Aquaman #13 Des criminels du futur changent la nouvelle amie d'Aquaman, Mera (qui vient d'apparaître) en une sorcière.
Atom #10 Atom enquête en Autriche sur l'assassinat d'un savant en pleine Guerre froide.
Batman #161 Batman dit au lutin Bat-Mite d'aller se trouver un autre héros.
Brave & the Bold #51 Aquaman & Hawkman luttent contre un Atlante transformé en amphibien ailé.
Detective Comics #324 Batman se fait capturer dans un robot.
Flash #142 (37e épisode du Flash de l'Âge d'Argent) Flash rencontre pour la première fois le Trickster
Green Lantern #26 Star Sapphire découvre l'identité de Green Lantern et réciproquement.
Justice League of America #25 La JLA enquête sur des voyageurs extraterrestres qui semblent détruire involontairement les mondes qu'ils visitent.
Metal Men #5 Les Metal Men luttent contre la Reine des Robots.
Mystery in Space #89 : Hawkman et Adam Strange
Rip Hunter... Time Master #18 : un dinosaure envahit l'an 2550.
Sea Devils #15 Un sous-marin se fait capturer dans la toile d'une araignée de mer...
Showcase #48 Cave Carson visite les Hommes-Taupes.
Strange Adventures #161 : Trois histoires, dont une anomalie qui gèle l'eau soudain à une température différente.
Superboy #110
Superman's Girlfriend Lois Lane #47 Une Terre-47 où Lois a des pouvoirs (Krypton Girl) mais Clark est un humain normal.
Superman's Pal Jimmy Olsen #74 Jimmy Olsen semble acquérir les pouvoirs de M. Mxyzptlk
Superman #167 Brainiac et Luthor s'allie pour miniaturiser Superman.
Wonder Woman #144 Wonder Girl est courtisée par Mer-Man et Bird-Boy.

Mouais, à part le Green Lantern #26, qui va durablement conditionner toute la vie sentimentale ratée de ce pauvre Hal Jordan, ou bien cette histoire d'Atom, rien de très remarquable.
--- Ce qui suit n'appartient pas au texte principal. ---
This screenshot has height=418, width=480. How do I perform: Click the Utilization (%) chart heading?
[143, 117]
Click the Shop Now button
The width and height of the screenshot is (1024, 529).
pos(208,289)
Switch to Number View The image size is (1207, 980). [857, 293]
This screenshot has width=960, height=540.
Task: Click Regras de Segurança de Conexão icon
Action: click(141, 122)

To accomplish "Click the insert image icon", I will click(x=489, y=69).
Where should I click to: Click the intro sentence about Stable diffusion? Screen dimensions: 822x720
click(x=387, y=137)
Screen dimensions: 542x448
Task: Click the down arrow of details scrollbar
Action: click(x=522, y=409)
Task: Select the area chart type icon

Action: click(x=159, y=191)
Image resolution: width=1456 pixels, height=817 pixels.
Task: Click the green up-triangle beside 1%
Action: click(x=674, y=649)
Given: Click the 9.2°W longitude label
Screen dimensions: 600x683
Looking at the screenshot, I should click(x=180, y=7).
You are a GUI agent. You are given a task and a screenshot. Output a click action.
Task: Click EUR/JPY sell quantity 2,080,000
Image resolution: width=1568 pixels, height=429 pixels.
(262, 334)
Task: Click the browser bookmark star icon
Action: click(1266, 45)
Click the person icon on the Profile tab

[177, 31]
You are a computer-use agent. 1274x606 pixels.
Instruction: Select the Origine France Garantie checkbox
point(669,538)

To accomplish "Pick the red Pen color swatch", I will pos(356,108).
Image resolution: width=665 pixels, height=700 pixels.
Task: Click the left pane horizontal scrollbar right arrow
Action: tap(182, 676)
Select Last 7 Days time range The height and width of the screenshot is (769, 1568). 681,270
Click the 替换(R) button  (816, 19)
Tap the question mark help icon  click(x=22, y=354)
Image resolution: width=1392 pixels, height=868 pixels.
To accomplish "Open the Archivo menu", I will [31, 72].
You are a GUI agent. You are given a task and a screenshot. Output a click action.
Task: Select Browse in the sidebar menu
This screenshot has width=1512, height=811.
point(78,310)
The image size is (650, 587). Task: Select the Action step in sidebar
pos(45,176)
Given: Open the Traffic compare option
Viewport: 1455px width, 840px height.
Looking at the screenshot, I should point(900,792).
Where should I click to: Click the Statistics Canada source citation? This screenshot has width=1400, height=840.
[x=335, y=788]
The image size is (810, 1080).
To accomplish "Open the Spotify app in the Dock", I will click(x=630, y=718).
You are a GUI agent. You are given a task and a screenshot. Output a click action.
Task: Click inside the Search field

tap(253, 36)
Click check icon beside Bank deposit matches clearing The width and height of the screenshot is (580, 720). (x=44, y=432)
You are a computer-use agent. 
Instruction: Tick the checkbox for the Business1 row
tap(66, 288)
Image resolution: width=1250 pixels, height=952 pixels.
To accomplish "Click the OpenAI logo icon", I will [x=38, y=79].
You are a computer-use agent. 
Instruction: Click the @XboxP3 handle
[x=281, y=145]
Marvel a nettement moins de titres que DC en ce mois de février 1964 (en comptant aussi janvier-février). Je ne compte guère que 8 titres contre la vingtaine de titres de DC. Quand Arnold Drake imite les Fantastic Four depuis 6 épisodes, il ne doit pas vraiment imiter d'autres choses :

Amazing Spider-Man #9 Il affronte Electro
Avengers #3 Les Vengeurs contre Hulk et Submariner
Fantastic Four #23 Ils sont capturés par Doctor Doom
Journey into Mystery #101 Thor lutte contre Zarrko du Futur.
Strange Tales #117 La Torche contre l'Anguille.
Tales of Suspense #50 Iron Man rencontre pour la première fois le Mandarin
Tales to Astonish #52 Giant-Man et Wasp contre le Chevalier noir.
Uncanny X-Men #3 Les X-Men contre le Blob

Daredevil n'arrivera que deux mois après.

5 commentaires:

Nicolas Dessaux a dit…

Challengers of the unknown... Je devrais écrire un hack de sotu sous ce titre ;)

Phersv a dit…

La version contemporaine ? Les Challengers otU étaient plutôt Pulps (inspirés de Doc Savage) mais ont évolué vers de la sf de plus en plus superhéroïque (en adoptant un animal avec superpouvoirs par exemples).

Anonyme a dit…

Le peu de titres Marvel est du a un contrat avec "Independent News Distributors" qui appartenait a DC et en limitait le nombre (drastiquement par rapport aux dizaines de mensuels Atlas).
Ce qui expliquera aussi que les titres generiques (Tales of Suspense ,Tales to Astonish ,etc) ne tarderont pas a promovoir 2 heros par magazine.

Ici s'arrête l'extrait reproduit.